## TASK TO COMPLETE
Give back all of the data exactly as written.
*** Opening of GIVEN RECORDS ***
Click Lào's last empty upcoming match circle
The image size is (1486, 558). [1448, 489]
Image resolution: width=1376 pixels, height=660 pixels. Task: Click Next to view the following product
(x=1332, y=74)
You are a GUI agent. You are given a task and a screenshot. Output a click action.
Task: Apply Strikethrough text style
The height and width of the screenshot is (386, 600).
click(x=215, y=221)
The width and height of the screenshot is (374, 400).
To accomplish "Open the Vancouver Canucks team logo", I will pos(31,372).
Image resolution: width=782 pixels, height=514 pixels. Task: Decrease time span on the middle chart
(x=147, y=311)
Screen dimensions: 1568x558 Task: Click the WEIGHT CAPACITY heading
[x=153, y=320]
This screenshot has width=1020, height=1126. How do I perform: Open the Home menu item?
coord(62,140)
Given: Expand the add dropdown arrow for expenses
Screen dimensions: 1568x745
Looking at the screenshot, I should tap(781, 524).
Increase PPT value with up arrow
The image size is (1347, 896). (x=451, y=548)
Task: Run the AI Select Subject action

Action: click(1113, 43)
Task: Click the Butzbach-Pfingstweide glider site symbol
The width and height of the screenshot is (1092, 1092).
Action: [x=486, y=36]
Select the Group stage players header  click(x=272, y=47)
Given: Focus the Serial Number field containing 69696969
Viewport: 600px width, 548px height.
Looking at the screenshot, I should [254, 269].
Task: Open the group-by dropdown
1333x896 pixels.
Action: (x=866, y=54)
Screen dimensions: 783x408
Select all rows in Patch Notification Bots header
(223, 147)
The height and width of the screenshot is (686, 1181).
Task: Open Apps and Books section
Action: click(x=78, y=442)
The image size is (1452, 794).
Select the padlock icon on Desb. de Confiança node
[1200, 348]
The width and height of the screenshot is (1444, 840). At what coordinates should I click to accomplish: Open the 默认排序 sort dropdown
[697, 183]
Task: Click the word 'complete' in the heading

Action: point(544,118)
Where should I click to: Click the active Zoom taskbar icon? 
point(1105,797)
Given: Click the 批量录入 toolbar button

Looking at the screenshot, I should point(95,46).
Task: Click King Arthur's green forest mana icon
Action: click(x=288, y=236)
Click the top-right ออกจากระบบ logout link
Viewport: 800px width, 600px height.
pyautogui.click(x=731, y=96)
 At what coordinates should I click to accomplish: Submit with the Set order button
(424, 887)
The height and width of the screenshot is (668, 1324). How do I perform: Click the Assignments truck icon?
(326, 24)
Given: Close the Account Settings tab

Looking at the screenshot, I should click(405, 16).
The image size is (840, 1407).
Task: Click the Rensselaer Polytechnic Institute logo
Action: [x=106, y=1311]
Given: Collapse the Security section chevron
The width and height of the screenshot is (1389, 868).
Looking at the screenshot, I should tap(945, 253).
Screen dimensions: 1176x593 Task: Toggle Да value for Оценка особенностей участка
*** Close of GIVEN RECORDS ***
## WORKED SOLUTION
Click Lào's last empty upcoming match circle
The image size is (1486, 558). [1448, 489]
Image resolution: width=1376 pixels, height=660 pixels. Task: Click Next to view the following product
(x=1332, y=74)
You are a GUI agent. You are given a task and a screenshot. Output a click action.
Task: Apply Strikethrough text style
The height and width of the screenshot is (386, 600).
click(x=215, y=221)
The width and height of the screenshot is (374, 400).
To accomplish "Open the Vancouver Canucks team logo", I will pos(31,372).
Image resolution: width=782 pixels, height=514 pixels. Task: Decrease time span on the middle chart
(x=147, y=311)
Screen dimensions: 1568x558 Task: Click the WEIGHT CAPACITY heading
[x=153, y=320]
This screenshot has width=1020, height=1126. How do I perform: Open the Home menu item?
coord(62,140)
Given: Expand the add dropdown arrow for expenses
Screen dimensions: 1568x745
Looking at the screenshot, I should tap(781, 524).
Increase PPT value with up arrow
The image size is (1347, 896). (x=451, y=548)
Task: Run the AI Select Subject action

Action: click(1113, 43)
Task: Click the Butzbach-Pfingstweide glider site symbol
The width and height of the screenshot is (1092, 1092).
Action: [x=486, y=36]
Select the Group stage players header  click(x=272, y=47)
Given: Focus the Serial Number field containing 69696969
Viewport: 600px width, 548px height.
Looking at the screenshot, I should [254, 269].
Task: Open the group-by dropdown
1333x896 pixels.
Action: (x=866, y=54)
Screen dimensions: 783x408
Select all rows in Patch Notification Bots header
(223, 147)
The height and width of the screenshot is (686, 1181).
Task: Open Apps and Books section
Action: click(x=78, y=442)
The image size is (1452, 794).
Select the padlock icon on Desb. de Confiança node
[1200, 348]
The width and height of the screenshot is (1444, 840). At what coordinates should I click to accomplish: Open the 默认排序 sort dropdown
[697, 183]
Task: Click the word 'complete' in the heading

Action: point(544,118)
Where should I click to: Click the active Zoom taskbar icon? 
point(1105,797)
Given: Click the 批量录入 toolbar button

Looking at the screenshot, I should point(95,46).
Task: Click King Arthur's green forest mana icon
Action: click(x=288, y=236)
Click the top-right ออกจากระบบ logout link
Viewport: 800px width, 600px height.
pyautogui.click(x=731, y=96)
 At what coordinates should I click to accomplish: Submit with the Set order button
(424, 887)
The height and width of the screenshot is (668, 1324). How do I perform: Click the Assignments truck icon?
(326, 24)
Given: Close the Account Settings tab

Looking at the screenshot, I should click(405, 16).
The image size is (840, 1407).
Task: Click the Rensselaer Polytechnic Institute logo
Action: [x=106, y=1311]
Given: Collapse the Security section chevron
The width and height of the screenshot is (1389, 868).
Looking at the screenshot, I should tap(945, 253).
Screen dimensions: 1176x593 Task: Toggle Да value for Оценка особенностей участка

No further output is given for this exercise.